Task details: Look through the entries for the string "agent" and copy every line where it shows up.

Data shown:
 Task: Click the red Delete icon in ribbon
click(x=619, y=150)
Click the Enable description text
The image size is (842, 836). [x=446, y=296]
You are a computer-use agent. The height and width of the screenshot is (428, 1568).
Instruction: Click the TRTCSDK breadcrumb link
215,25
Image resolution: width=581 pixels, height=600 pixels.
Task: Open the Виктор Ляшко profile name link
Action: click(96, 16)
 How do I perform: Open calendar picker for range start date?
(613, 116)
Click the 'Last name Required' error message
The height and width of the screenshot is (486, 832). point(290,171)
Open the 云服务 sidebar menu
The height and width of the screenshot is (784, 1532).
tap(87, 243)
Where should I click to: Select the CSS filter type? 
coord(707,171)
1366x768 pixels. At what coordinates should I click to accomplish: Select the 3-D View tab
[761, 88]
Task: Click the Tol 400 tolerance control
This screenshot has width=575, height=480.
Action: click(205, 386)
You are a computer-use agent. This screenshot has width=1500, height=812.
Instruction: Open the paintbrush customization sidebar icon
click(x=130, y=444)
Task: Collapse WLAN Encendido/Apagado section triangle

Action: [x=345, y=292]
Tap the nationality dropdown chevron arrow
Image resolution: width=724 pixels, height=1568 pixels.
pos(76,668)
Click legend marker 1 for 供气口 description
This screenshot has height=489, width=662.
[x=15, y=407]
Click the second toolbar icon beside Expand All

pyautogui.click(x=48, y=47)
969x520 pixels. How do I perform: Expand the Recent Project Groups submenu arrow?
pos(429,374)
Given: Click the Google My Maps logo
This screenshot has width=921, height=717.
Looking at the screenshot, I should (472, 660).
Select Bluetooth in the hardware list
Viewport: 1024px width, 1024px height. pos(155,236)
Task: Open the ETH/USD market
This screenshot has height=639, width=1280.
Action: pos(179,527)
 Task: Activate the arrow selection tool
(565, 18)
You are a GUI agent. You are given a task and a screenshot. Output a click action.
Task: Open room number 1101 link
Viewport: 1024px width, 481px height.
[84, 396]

Finished exercise:
You are a computer-use agent. The height and width of the screenshot is (428, 1568).
You are a computer-use agent. This screenshot has width=1500, height=812.
You are a GUI agent. You are given a task and a screenshot. Output a click action.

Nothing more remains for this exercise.